## What to produce
Show every line below where "agent" appears.

## Source material
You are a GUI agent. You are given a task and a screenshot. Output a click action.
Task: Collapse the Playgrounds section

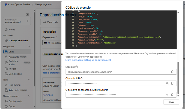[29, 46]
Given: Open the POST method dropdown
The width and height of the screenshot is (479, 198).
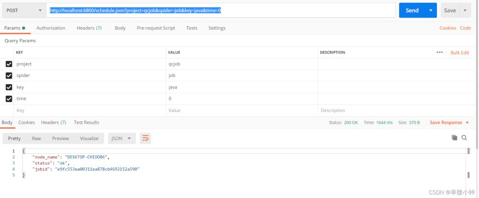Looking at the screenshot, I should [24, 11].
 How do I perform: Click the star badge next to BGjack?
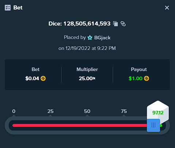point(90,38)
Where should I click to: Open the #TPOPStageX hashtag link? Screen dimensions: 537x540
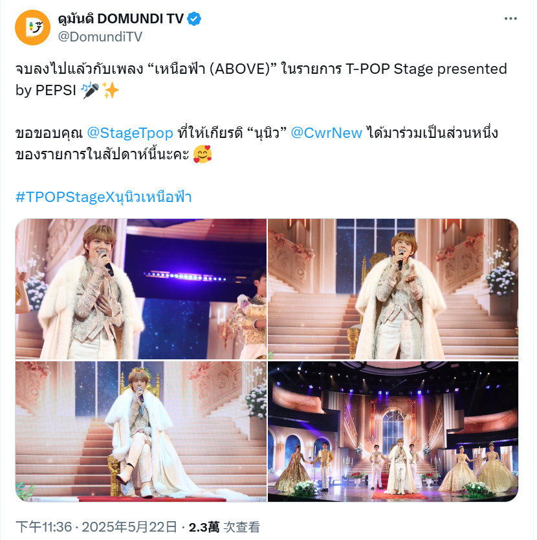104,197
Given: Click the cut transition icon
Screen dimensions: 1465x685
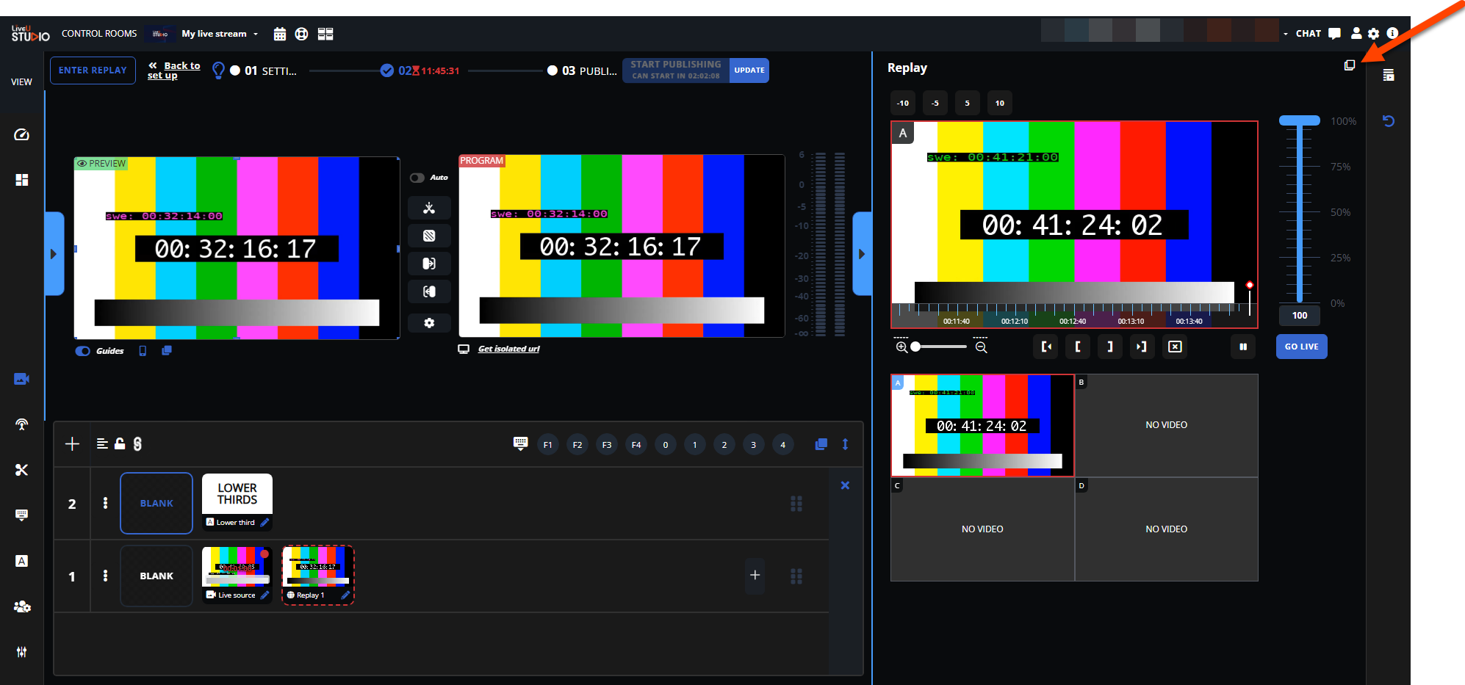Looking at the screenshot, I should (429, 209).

* * *

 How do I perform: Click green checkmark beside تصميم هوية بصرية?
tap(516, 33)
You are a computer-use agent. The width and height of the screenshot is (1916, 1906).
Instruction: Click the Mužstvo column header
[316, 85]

## Problem solution
You are a GUI agent. You are given a task and a screenshot. Output a click action.
You are a computer-use agent. The width and height of the screenshot is (1916, 1906).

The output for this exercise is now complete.